Why Do I Get Stack Overflow When I Have A Condition That Is Guaranteed to Solve Itself?

Jul 15, 2008 at 6:58pm

Why Do I Get Stack Overflow When I Have A Condition That Is Guaranteed to Solve Itself?

I am trying to build a midi note range limiter, but get a senseless stack overflow message. Here is what my patcher logic looks like:

– Pasted Max Patch, click to expand. –

now, if you remove the patchcord running from the [+12] object back to the [ < ] object, it runs fine. See, eventually the patch will solve itself, because if you add 12 enough times, you’ll eventually get a value higher than what’s given as the bottom note value. Why then will Max not allow this?

#38901
Jul 15, 2008 at 8:10pm

There’s no way for a patch to “know”
that it will solve itself.

Perhaps another look at the paragraph
“The Trouble With Loops” in Max Tutorial
5 might help to refresh your memory as to
why loops are bad things.

#136184
Jul 15, 2008 at 8:14pm

You might also benefit from the split object.

#136185
Jul 16, 2008 at 9:24pm

or zmap?

Gregory Taylor wrote:
> You might also benefit from the split object.
> –
> knowledge is not enough/science is not enough/Love is dreaming this equation
>
>
>


http://pure.test.at

http://www.heartchamberorchestra.org

#136186
Jul 17, 2008 at 9:03am

Note that Max has a finite amount of memory to work with.
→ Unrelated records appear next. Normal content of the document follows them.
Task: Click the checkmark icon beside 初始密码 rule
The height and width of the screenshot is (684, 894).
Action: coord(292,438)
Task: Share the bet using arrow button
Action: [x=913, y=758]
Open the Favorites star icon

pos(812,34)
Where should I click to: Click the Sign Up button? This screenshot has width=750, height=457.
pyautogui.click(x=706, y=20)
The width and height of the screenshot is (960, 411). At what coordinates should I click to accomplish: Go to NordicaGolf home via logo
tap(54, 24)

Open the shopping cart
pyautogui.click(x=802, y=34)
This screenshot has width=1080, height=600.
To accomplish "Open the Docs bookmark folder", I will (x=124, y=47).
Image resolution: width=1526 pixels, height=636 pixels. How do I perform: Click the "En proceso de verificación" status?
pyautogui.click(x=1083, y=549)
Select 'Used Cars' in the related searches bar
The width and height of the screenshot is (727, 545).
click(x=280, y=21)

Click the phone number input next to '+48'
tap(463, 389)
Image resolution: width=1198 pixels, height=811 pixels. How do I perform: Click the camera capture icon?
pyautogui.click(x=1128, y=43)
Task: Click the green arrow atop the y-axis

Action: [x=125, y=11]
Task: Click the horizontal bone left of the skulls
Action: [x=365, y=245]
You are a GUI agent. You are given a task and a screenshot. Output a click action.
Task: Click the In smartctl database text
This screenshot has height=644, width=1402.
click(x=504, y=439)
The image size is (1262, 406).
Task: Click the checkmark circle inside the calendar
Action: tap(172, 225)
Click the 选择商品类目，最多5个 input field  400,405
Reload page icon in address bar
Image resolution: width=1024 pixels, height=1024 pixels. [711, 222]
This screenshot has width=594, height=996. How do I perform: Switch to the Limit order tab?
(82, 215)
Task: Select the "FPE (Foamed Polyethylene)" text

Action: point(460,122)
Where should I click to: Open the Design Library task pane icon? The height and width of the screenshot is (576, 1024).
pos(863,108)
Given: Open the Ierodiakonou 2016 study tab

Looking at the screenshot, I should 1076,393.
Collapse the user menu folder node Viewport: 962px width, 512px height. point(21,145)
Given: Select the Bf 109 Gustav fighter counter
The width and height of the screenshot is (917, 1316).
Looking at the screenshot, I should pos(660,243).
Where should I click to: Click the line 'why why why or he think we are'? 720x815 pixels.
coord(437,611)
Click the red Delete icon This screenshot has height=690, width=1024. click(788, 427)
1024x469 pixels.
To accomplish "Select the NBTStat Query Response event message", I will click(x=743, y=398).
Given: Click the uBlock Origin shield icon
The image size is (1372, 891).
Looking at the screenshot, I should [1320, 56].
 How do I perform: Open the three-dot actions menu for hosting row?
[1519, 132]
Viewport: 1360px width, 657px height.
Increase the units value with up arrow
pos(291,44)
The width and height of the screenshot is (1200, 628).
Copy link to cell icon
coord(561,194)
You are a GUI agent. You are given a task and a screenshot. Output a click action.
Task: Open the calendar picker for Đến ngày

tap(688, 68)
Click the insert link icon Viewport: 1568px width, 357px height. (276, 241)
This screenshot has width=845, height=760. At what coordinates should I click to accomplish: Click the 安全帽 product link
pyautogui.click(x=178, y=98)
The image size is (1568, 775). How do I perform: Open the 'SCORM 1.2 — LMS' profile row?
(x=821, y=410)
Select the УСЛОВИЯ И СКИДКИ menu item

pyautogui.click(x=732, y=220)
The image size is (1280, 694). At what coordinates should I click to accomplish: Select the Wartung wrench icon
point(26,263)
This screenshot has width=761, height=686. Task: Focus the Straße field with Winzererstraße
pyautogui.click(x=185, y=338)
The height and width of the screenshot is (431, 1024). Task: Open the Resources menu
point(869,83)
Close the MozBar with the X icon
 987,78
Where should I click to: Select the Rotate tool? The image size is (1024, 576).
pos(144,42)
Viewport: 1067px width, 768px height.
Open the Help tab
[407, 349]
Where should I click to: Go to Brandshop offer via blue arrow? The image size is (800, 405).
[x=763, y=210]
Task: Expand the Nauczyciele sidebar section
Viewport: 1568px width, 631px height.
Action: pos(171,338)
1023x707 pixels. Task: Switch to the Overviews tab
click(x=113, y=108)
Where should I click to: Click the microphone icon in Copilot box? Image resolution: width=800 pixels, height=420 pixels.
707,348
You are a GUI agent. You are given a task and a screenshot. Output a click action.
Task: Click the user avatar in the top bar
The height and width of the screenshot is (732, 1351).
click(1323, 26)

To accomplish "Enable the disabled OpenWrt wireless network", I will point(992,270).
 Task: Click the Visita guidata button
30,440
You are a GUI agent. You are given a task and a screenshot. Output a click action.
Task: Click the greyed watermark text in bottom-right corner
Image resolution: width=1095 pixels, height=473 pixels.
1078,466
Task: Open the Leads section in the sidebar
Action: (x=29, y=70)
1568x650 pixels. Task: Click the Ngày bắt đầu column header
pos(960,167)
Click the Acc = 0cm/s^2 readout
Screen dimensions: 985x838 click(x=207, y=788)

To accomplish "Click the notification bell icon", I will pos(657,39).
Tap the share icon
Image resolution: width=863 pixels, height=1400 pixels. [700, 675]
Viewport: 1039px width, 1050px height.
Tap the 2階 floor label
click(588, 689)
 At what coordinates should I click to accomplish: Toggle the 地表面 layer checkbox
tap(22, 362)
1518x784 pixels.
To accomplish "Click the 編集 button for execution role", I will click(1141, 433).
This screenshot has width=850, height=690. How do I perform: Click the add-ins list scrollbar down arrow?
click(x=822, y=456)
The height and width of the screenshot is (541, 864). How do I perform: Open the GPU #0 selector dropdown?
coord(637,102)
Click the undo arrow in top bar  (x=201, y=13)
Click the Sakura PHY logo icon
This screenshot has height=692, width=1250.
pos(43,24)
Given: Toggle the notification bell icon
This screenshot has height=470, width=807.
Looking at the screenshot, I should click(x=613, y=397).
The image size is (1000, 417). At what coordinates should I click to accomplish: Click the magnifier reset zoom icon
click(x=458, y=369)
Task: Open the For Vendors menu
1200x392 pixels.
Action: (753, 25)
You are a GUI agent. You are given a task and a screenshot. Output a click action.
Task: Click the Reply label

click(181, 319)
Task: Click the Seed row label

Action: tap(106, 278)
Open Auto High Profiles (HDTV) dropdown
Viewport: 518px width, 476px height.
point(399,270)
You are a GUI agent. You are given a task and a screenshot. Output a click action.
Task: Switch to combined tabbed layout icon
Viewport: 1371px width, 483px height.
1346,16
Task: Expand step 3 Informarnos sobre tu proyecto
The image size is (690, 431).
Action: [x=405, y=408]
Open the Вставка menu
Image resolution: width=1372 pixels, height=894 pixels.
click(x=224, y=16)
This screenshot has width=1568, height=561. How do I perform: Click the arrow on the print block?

If your patch has a feedback loop, Max (or any program) has basically two options: (1) interrupt processing before the stack overwrites some other area of memory or (2) crash.

By and large, the former of the two options is considered preferable.

There are a zillion other ways to implement what you’re trying to do without eating up ridiculous amounts of memory.